Dat veranderde toen premier Benjamin Netanyahu reageerde op een aanbod van Hamas voor een wapenstilstand van dertig jaar (doorgegeven door de Jordaanse koning Hoessein) door te proberen Khalid Meshal, destijds voorzitter van het politieke bureau van Hamas, te vermoorden. De Israëlische agenten, die werden gevangengenomen nadat ze gif in Meshals oor hadden gedropt, kwamen Jordanië binnen met Canadese paspoorten. Spector beweerde dat CSIS- en Mossad-agenten elkaar dagen vóór de poging om Meshal te vermoorden ontmoetten. Hij zei dat Ottawa Israëls gebruik van valse Canadese paspoorten wilde verdoezelen. "De Canadese autoriteiten wisten over het algemeen dat paspoorten door de Mossad werden gebruikt", merkte Spector op. "Het was bekend bij de mensen op de ambassade en ze keken er feitelijk blind voor." Volgens Spector ondersteunde CSIS Mossad-missies in ruil voor inlichtingen. “Israëlische operationele agenten hebben te verstaan gekregen dat het gebruik van Canadese paspoorten de tegenprestatie is [voor informatie over Arabische immigranten].”
Hoewel Ottawa officieel protesteerde tegen het Meshal-incident, had dit blijkbaar geen invloed op de Mossad-CSIS-relatie. Jonathan Ross, een Canadees die voor de Mossad werkte, legde in zijn boek The Volunteer: A Canadian's Secret Life in the Mossad uit 2008 uit dat de CSIS "sympathiek was, en dat het ondanks de diplomatieke blunders met hen 'business as usual' was. Tijdens een verbindingsgesprek door onze [...] Mossad] antiterrorisme-agenten naar Canada, kort nadat de affaire uitbrak, zeiden veel CSIS-leden dat hun enige spijt in de hele affaire was dat we er niet in waren geslaagd [Meshal te vermoorden]."

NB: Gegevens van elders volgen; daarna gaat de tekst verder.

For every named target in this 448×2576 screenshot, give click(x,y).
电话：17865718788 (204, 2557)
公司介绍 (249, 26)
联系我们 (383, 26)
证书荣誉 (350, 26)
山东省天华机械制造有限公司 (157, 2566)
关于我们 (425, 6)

De nauwe banden tussen Canadese en Israëlische inlichtingendiensten – versterkt door het recente grensveiligheidsverdrag – betekenen dat een deel van de informatie die CSIS verzamelt over pro-Palestijnse Canadezen waarschijnlijk wordt doorgegeven aan hun Israëlische tegenhangers. In 2003 werd Stefan Christoff door het Israëlische ministerie van Binnenlandse Zaken de toegang tot de bezette Palestijnse gebieden ontzegd. Was dat besluit gebaseerd op informatie van CSIS?

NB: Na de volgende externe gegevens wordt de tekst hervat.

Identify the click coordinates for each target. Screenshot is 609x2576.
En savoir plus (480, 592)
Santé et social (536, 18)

Naarmate het Palestijnse solidariteitsactivisme het Canadese pro-Israëlische establishment verder uitdaagt, zal de intimidatie door CSIS waarschijnlijk toenemen. De manier om met deze bedreigingen om te gaan is door ze aan het licht te brengen en een brede beweging op te bouwen die ze ineffectief maakt.